Secret Games (1992 Video)
6/10
As great as erotic thrillers are
22 January 2022
Warning: Spoilers
The Dark Brothers were proud to say that porn was dead and they were here to change it.

They were purveyors of fine filth, as they also claimed.

And they made - well, Gregory Dark - made movies that are fascinatingly unerotic, movies that the mainstream adult industry didn't understand, that predate the gonzo and internet era, that had the kind of fashion and art direction that wasn't dated or a soap opera or a parody of a known movie.

And as for Gregory Dark, his life was one of constant reinvention, from earning his MFA from Stanford University, then doing graduate studies in film at New York University, then making a documentary on the adult industry that led to him immersing himself in it, while finding that he could reinvent himself into a whole new person, half of the Dark Brothers, a somehow even darker form of the already shady world of pornography.

Then he realized that there was a market for erotic thrillers that could be sold to video and cable, made for a more female audience, one that nearly always features strong women and feels like giallo, but instead of murder being the driving force, it's always lovemaking, but incredibly unrealistic, fog-ridden, neon-drenched, sax-blaring sex that challenges the Jacuzzi in Showgirls for gymnastic horizontal dancing. Everyone has a perfect body and a perfect life, but everyone is miserable. Indeed, Dark told The Rialto Report that no one had a happy ending in these movies.

Dark was also counseled by a father figure who was a psyops psychological warfare expert and had a teacher who gave him a voice in his head so critical that he fought himself with every project. So when his adult films were so different that they changed the industry like soap bubbles inside a syringe full of heroin - seriously, listen to that interview The Rialto Report did - slowly but surely making the look, the feel and the madness of his scenes commonplace.

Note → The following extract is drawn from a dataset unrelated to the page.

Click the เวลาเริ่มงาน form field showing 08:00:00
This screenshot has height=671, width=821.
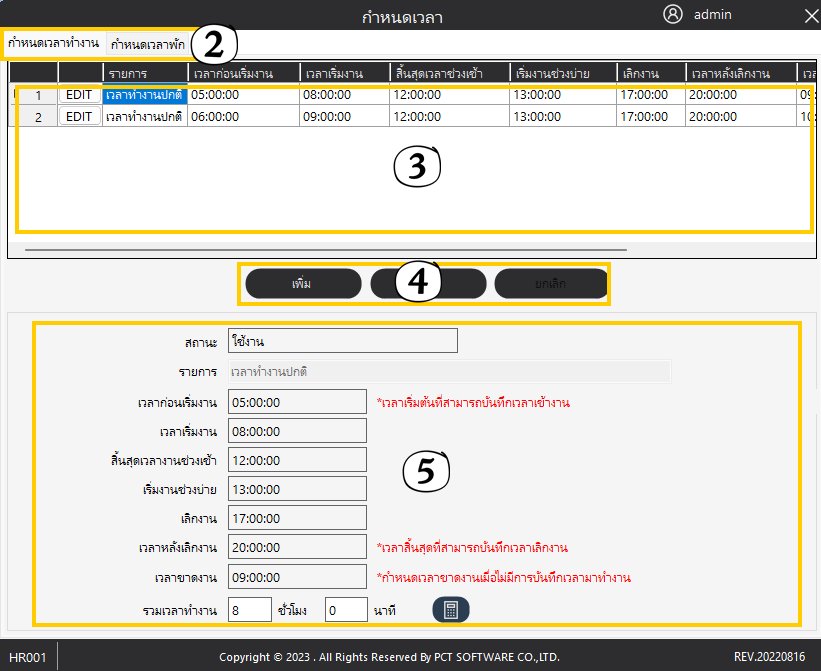297,431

So where would Gregory Dark take mainstream?

Ironically, his films seem to feel like Michael Ninn, who would seem to be the exact opposite of his adult films. He mentioned that he'd consider how Ninn would compose shots and shoot the female form and that comes through in his softcore work.

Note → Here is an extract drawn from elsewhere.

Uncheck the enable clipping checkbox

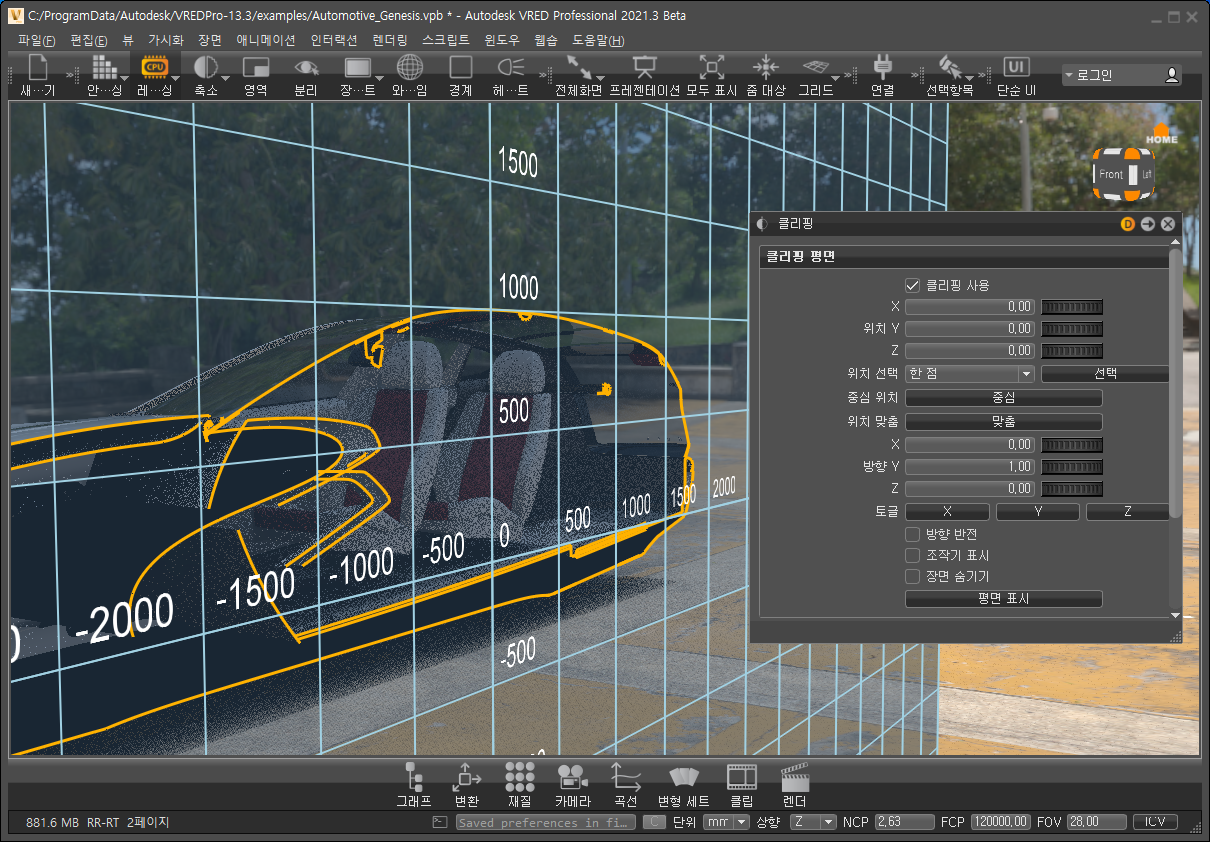pos(912,285)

The story is one as old as Lady Chatterley's Lover or Emmanuelle. A housewife is bored and strays, but then learns that once she's become an escort, her fantasy life doesn't live up to what she'd hoped it would be. That's simple. What isn't is the style Dark shows in each scene and yeah, there's little to no plot, but everyone looks fabulous, like the kind of drawings of humans we'd send to space so aliens would know just how proud we are of our bodies. Between Dalia Sheppard, Michele Brin, Vidal's daughter Catya Sassoon, Monique Parent, Kelly Royce and Alison Armitage, this movie feels like a Patrick Nagel portrait come to life.

If Andy Sidaris presented us with the light side of free-spirited and innocent sex appeal, of course Gregory Dark must be his reverse. As women sit on lounges combing their hair and relaxing before another love scene, everyone looks absolutely stunning, so ideal that they even wear their high heels to bed but never sleep.

Bonus points for the non-stop voyeur aspect, including a nun that is watching the watching in a continuing motif, and for using Billy Drago as a non-villain character.